So much has happened in the interim that it feels like we still haven’t settled into this new reality that Jed Hoyer is the Chicago Cubs’ new baseball boss, and is not Theo Epstein. Worked with him for years? Yes. Thinks about the game similarly? Yes. But here’s the thing: nowadays, most top baseball execs think about the game similarly. Yet you’d still notice the difference in a transition from Epstein to someone from outside the Cubs org, so I’m not so sure we won’t actually notice, in time, a difference between how the Cubs rolled under Epstein and Hoyer, and how they roll under just Hoyer.
Not only that, but as Patrick Mooney explores in his latest, the situation for Hoyer is so dramatically different than what it’s been for Epstein that we might notice the differences even more. That is to say, even more change could be on the way than would’ve been if Epstein were finishing out his final year. And, however it might feel in the moment, it can wind up being, you know, good.
Jed Hoyer knows what he’s gotten into as the new Cubs baseball boss: “Sometimes the best decisions you make are the hardest ones.

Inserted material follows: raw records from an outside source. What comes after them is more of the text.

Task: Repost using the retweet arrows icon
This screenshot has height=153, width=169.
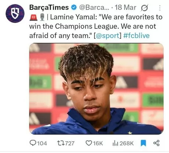Action: [x=61, y=143]
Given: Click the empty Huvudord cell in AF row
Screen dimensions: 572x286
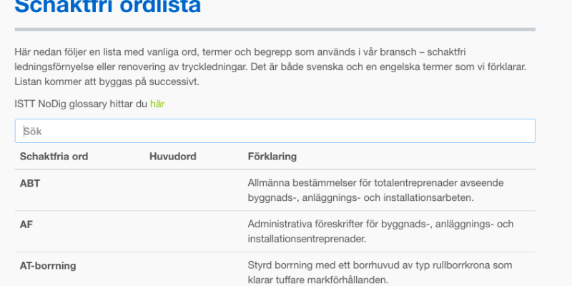Looking at the screenshot, I should pos(194,231).
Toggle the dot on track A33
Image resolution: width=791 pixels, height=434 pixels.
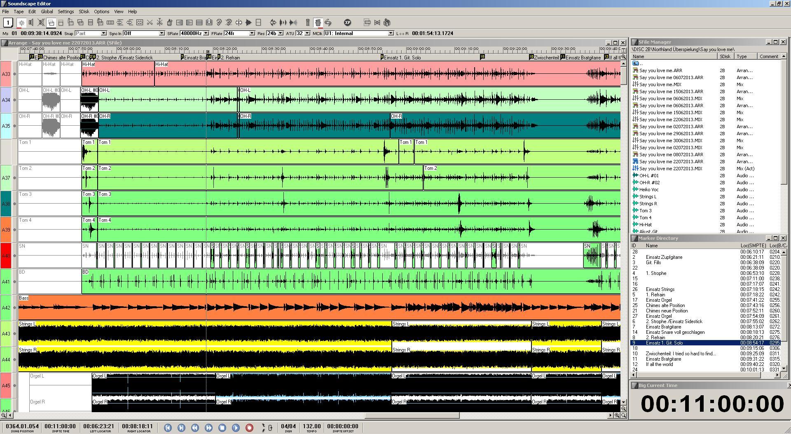15,74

And sometimes the worst decisions you make are the ones that you’re excited about at that moment or have the most fan appeal.” https://t.co/YbzO9K7Eo4
— Patrick Mooney (@PJ_Mooney) December 5, 2020
There are two bits that really stood out to me from Mooney, which serve not necessarily as a guide for what’s definitely going to happen or definitely should happen this offseason, but instead as a good way of grounding myself after a week of change.
First, a reminder that we can’t have it both ways as fans. As we’ve known – and screamed and pounded the table – for years that this offense needed a fundamental overhaul, we can’t also say literally extend everyone forever and expect that to actually turn out well:
Hoyer will be able to put his imprint on the team. After cutting loose Schwarber and Albert Almora Jr. – the first player drafted by the Epstein administration – the Cubs have only six players remaining from their active 25-man roster during the 2016 World Series.
Now that Jon Lester is a free agent, Kyle Hendricks is the only pitcher left from that 11-man championship staff. Willson Contreras and Kris Bryant will be involved in trade rumors this winter, though reports of the Nationals’ interest in Bryant have been overstated. In theory, the Cubs could afford to sign Javier Báez and Anthony Rizzo to contract extensions – as well as Bryant and Contreras – but that’s not how this works. If this group feels stagnant now, imagine how it would look when they’re all in their 30s.
We get sad about losing individual players for completely understandable reasons, but also … some guys have to depart if you want meaningful change. Like with the decision to non-tender Kyle Schwarber, these will be Hoyer’s burdens to bear. That doesn’t make him the villain, and some of it is happening thanks to circumstances beyond his control. But a lot of it needed to happen anyway, and now it’s up to him to get it right.
And, hey, that can happen! Hoyer and the Cubs can make tough decisions, but get it right in the long-run. As Mooney puts it:
There are opportunities here to let young pitchers sink or swim in the big leagues. Hold onto the next combination of Eloy Jiménez and Dylan Cease, unless you think you can sell high on overhyped prospects. Show us that no player is untouchable instead of telling us at the press conference. Continue to make investments in technology and support the organization’s pitching infrastructure. Hope Ross and his coaches can tweak the offense with different messages and practice habits. There are still valuable elements – like culture and continuity – that the Cubs did not have in place on Opening Day 2012.
But there is no secret sauce.
Hoyer is not Epstein, but that doesn’t mean he doesn’t get a little bit of a head start in taking over the Cubs upon Epstein’s departure. There are advantages to the continuity, and for all our focus on the change lately, it’s up to Hoyer to maximize that continuity advantage, too.
Maybe it’s just me, but this stuff made me feel a little better about the state of things, for a few minutes anyway. The situation sucks for a lot of reasons, but I do feel just the tiniest twinge of excitement knowing that Hoyer and the Cubs could really make some positive changes over the coming months and years. It’s needed, even as much of it will be a bummer in the moment.